Oyunun 'sanat'ın tanımını, algılanışını, önünü bucağını ve yaratıcılığın sınırlarını tartıştığı/ tartışmaya çağırdığı iddia edilse de aslında yine ve sadece 'Kadın- Erkek' denilene bodoslama daldığını söyleyebilirim. Çek metinden Evelyn Ablanın bitirme tezini, 'Her kadın bir sanatçıdır ve ömrü oldukça elindekini yeniden yaratmanın sınırlarında salınır.' der, çıkarsınız meselenin içinden. Kendinizden korkarsınız. Oyunu izleyen hiçbir erkek ve hiçbir kadın birbirlerine eskisi gibi bakmayı beceremeyecektir. Bin yıllık bir söylemi yenilenip, genç olana yeniden anlatmanın yolunu bulmuş LaBute, eline sağlık. Performanslara gelince, söyleyebileceğim en somut durum Jenny rolünü ifa eden genç oyuncuyla ilgili olur. Sahnedeki halini iyi niyetli ama yeterli bulamadım. Jenny, 'zarf'tan fazlasıyla etkilenen, 'öz'ü pek iplemeyen hatta farkında bile olmayan bir karakter çizmeliydi bence, ama olmadı. Belki bu gece olmadı, bilemem. Philip ise, sahnede doğal olmakla sahici bir 'karakter' çıkarmanın incecik sınırında durdu. İkisi de hemen her seferinde beni kurgudan kopardılar. Bartu Küçükçağlayan ve Esra Bezen Bilgin neredeyse mükemmeldiler. Hepsinin yüreğine sağlık.

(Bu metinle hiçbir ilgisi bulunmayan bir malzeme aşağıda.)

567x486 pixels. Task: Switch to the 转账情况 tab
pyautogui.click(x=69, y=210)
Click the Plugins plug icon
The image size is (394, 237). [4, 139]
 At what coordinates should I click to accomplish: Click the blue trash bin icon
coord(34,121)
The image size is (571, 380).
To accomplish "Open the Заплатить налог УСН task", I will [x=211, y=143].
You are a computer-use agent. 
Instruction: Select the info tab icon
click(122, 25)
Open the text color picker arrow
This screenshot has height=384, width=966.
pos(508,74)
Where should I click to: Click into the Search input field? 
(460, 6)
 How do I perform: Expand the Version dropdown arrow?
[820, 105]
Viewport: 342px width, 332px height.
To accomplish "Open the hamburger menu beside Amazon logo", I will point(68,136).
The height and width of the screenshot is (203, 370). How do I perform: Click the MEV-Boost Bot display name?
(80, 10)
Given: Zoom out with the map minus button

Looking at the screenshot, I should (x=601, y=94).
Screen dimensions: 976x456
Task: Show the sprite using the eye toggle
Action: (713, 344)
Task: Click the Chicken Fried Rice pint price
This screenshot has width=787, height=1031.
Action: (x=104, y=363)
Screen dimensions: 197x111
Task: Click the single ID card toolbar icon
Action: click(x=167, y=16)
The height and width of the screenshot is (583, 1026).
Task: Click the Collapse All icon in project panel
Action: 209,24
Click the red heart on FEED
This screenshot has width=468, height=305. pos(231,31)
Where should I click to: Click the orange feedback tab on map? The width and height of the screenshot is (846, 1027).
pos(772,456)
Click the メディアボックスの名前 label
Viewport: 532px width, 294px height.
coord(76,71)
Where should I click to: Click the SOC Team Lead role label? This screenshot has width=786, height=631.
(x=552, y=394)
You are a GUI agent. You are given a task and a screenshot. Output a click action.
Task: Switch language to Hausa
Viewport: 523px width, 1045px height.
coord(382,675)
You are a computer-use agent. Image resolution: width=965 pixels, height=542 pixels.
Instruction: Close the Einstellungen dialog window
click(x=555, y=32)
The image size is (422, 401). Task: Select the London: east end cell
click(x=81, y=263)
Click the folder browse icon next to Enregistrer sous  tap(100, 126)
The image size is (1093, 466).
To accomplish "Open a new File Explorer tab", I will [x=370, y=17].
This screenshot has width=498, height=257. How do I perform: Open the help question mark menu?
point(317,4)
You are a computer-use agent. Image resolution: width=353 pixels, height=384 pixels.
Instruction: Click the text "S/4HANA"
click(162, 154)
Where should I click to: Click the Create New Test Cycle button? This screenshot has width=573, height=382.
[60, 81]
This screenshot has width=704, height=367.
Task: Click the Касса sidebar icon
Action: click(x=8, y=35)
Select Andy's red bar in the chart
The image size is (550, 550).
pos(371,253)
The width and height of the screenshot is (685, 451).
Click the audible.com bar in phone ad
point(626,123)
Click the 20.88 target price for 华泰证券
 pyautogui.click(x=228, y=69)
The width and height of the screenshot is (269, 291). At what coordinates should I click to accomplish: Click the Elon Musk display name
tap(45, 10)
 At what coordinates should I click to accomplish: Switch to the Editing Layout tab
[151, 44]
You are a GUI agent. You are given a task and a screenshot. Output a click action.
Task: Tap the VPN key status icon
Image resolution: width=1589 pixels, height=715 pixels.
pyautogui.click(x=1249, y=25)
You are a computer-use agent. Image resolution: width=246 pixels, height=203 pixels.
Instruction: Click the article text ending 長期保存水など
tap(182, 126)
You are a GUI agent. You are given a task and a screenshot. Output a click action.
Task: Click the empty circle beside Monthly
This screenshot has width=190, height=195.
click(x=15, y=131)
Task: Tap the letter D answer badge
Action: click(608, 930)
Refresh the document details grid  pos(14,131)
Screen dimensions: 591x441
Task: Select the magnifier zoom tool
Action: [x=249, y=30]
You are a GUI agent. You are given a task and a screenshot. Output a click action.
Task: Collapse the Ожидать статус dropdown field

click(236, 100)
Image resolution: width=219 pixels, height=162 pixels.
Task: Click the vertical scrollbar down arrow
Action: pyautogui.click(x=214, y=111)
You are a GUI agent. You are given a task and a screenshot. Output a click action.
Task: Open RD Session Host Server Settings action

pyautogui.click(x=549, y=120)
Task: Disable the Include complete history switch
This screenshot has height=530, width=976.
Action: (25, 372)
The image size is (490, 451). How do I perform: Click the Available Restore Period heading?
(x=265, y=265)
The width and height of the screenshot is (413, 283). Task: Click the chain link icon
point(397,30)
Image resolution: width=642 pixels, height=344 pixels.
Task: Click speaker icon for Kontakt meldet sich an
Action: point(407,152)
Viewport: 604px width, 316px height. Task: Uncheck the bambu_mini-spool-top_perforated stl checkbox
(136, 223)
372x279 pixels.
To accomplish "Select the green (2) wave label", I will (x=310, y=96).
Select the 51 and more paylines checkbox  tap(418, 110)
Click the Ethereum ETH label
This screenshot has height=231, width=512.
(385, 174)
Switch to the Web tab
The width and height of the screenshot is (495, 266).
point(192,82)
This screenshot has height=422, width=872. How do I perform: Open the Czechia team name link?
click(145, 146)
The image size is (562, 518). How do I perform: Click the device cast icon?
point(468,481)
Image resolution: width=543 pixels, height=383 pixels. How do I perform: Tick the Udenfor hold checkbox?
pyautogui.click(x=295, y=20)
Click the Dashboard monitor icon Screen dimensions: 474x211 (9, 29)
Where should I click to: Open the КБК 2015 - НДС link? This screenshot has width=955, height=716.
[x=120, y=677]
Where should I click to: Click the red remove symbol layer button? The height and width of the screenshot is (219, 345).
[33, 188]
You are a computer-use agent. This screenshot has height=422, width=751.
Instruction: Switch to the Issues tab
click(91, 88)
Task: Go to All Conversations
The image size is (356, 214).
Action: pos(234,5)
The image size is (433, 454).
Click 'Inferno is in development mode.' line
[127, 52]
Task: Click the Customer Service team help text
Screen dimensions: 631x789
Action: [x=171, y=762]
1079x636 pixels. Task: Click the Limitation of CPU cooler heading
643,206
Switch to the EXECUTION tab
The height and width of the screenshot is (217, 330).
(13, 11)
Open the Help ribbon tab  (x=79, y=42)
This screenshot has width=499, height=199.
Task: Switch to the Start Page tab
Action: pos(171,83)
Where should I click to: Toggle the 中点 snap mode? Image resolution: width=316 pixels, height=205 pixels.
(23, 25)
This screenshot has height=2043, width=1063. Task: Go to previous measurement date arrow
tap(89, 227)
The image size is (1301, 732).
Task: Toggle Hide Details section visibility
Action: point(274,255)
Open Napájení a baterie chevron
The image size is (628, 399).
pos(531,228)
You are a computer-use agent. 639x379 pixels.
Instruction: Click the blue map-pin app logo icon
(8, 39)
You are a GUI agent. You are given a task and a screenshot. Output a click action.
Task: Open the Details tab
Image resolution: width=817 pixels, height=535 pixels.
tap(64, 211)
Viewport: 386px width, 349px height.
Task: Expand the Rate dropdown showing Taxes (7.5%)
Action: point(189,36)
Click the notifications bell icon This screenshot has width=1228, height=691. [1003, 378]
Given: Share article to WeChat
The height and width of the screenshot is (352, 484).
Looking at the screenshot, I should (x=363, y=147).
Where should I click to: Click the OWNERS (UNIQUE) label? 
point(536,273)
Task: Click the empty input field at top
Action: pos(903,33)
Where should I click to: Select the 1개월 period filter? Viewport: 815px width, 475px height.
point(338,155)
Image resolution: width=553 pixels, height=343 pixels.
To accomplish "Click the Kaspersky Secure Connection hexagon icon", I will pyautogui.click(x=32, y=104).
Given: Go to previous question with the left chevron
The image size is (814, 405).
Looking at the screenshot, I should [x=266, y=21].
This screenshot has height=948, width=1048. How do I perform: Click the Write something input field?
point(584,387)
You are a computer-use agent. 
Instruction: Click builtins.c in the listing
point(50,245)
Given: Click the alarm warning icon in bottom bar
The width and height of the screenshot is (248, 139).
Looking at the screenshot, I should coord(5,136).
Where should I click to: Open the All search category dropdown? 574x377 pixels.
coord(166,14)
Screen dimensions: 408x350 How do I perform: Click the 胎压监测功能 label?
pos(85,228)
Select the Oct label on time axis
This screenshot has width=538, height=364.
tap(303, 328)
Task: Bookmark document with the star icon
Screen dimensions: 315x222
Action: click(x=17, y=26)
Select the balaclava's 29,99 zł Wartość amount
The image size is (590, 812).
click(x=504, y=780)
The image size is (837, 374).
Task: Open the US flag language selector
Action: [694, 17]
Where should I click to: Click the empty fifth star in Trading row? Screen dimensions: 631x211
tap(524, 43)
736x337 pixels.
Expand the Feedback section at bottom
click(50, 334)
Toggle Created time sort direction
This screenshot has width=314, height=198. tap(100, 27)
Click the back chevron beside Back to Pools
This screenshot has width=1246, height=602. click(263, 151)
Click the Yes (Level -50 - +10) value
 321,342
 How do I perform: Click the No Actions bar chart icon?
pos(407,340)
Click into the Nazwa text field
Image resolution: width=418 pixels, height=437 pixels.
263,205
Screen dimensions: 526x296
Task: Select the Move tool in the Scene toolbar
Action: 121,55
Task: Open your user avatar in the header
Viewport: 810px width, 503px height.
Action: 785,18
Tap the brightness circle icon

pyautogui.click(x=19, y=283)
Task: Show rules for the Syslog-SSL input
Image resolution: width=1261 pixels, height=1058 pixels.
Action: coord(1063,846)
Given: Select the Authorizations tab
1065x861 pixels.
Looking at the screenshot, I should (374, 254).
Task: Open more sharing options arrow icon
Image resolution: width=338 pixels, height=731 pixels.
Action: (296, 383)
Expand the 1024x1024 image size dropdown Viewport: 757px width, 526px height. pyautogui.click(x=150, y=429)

Oyun, tanıtım broşüründe de kendini tanımlandığı gibi 'zeki' bir kurgu içeriyor, kurnaz değil. İzlemeden önce neden bu sıfatı kullandıklarını merak etmiştim, izleyince anladım. Şeylerin Şekli, Ak Sanat'ın çeşitli mekanlarında iki saat boyunca peşinden sürüklüyor seyircisini. Önce sahneye bakıyorsunuz sonra bu iki çift sizi kendi dünyalarına alıyorlar. Hayat akıyor, biz yani seyirciler iki kıyısına karşılıklı ilişip, bakıyoruz onlara, olanlara ve birbirimize. Sona geldiğinizde herşey dağılıyor, düzen bozuluyor, kavramlar serbest kalıyor ve aklınız karışıyor. Bu esnada reji de seyirciyi balık istifi haline getirip dağılanların seyrine çağırıyor. Gönül isterdi ki, düğün sahnesinde şampanyalar patlasın, kristal kadehlere doldurulup ikram edilsin, gümüş bir kazan içinde havyar sunulsun ve Jenny çiçeğini atsın izleyenlere. Emeği geçen herkese teşekkür ederim.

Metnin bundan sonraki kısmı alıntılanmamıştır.